Subqueries in the FROM clause (derived tables) are analyzed recursively:

SELECT outer.total
FROM (
    SELECT user_id, SUM(total) AS total
    FROM orders
    WHERE status = 'paid'
    GROUP BY user_id
) AS outer
WHERE outer.total > 1000

The inner SELECT is analyzed first, producing a virtual BoundTable whose columns are the output columns of the subquery (user_id, total). The outer BindContext then treats this virtual table exactly like a real catalog table.


What the Analyzer Validates per Statement Type

SELECT

  • FROM clause: every table reference exists in the catalog (or is a valid subquery).
  • JOIN conditions: every column in ON expr resolves correctly against the BindContext.
  • SELECT list: every column reference resolves; computed expressions type-check.
  • WHERE clause: every column reference resolves.
  • GROUP BY: every expression resolves.
  • HAVING: every column reference resolves (must be either in GROUP BY or aggregate).
  • ORDER BY: every expression resolves.

INSERT

  • Target table exists in the catalog.
  • Each named column in the column list exists in the table.
  • If INSERT ... SELECT, the inner SELECT is analyzed.
  • Column count in VALUES must match the column list (or all non-DEFAULT columns if no column list is given).

UPDATE

  • Target table exists in the catalog.
  • Every column in SET assignments exists in the table.
  • WHERE clause column references resolve against the target table.

DELETE

  • Target table exists in the catalog.
  • WHERE clause column references resolve against the target table.

CREATE TABLE

  • No table with the same name exists (unless IF NOT EXISTS).
  • Each REFERENCES table(col) in a foreign key references a table that exists and a column that exists in that table and is a primary key or unique column.
  • CHECK expressions are parsed and type-checked (must evaluate to boolean).

DROP TABLE

  • Target table exists (unless IF EXISTS).
  • No other table has a foreign key pointing to the target (unless CASCADE).

CREATE INDEX

  • Target table exists in the catalog.
  • Every indexed column exists in the table.
  • No index with the same name already exists (unless IF NOT EXISTS).

CREATE DATABASE / DROP DATABASE / USE / SHOW DATABASES

These statements are mostly pass-through at the analyzer layer:

  • CREATE DATABASE and DROP DATABASE carry names but no column bindings
  • USE is validated against the database catalog at execution/wire time
  • SHOW DATABASES produces a computed rowset and needs no name resolution

Error Types

ErrorSQLSTATEWhen it occurs
TableNotFound42P01FROM, JOIN, or REFERENCES points to unknown table
ColumnNotFound42703Column name not in any in-scope table
AmbiguousColumn42702Unqualified column matches in multiple tables
DuplicateTable42P07CREATE TABLE for an existing table
TypeMismatch42804Expression type incompatible with column type

Snapshot Isolation in the Analyzer

The analyzer calls CatalogReader::list_tables and CatalogReader::list_columns with the caller’s TransactionSnapshot.

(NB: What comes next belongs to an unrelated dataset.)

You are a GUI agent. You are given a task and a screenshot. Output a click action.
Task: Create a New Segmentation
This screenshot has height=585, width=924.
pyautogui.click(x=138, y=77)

This means the analyzer sees the schema as it appeared at the start of the current transaction, not the latest committed schema.

This ensures that:

  • A concurrent DDL (CREATE TABLE) that commits after the current transaction began is invisible to the current transaction’s analyzer.
  • Schema changes within the same transaction are visible to subsequent statements in that same transaction.

Post-Analysis AST

After analysis, every Expr::Column in the AST has its col_idx set to the correct position in the combined row. The executor uses col_idx to index directly into the row array — no name lookup occurs at execution time.

#![allow(unused)]
fn main() {
// Before analysis (from parser):
Expr::Column { name: "total".to_string(), table: Some("o".to_string()), col_idx: 0 }

// After analysis (from analyzer):
Expr::Column { name: "total".to_string(), table: Some("o".to_string()), col_idx: 6 }
// col_idx = orders.col_offset (4) + position of "total" in orders (2)
}

This separation of concerns means the executor is a pure interpreter over the analyzed AST — it never touches the catalog and never performs name resolution. All validation errors are caught before any I/O begins.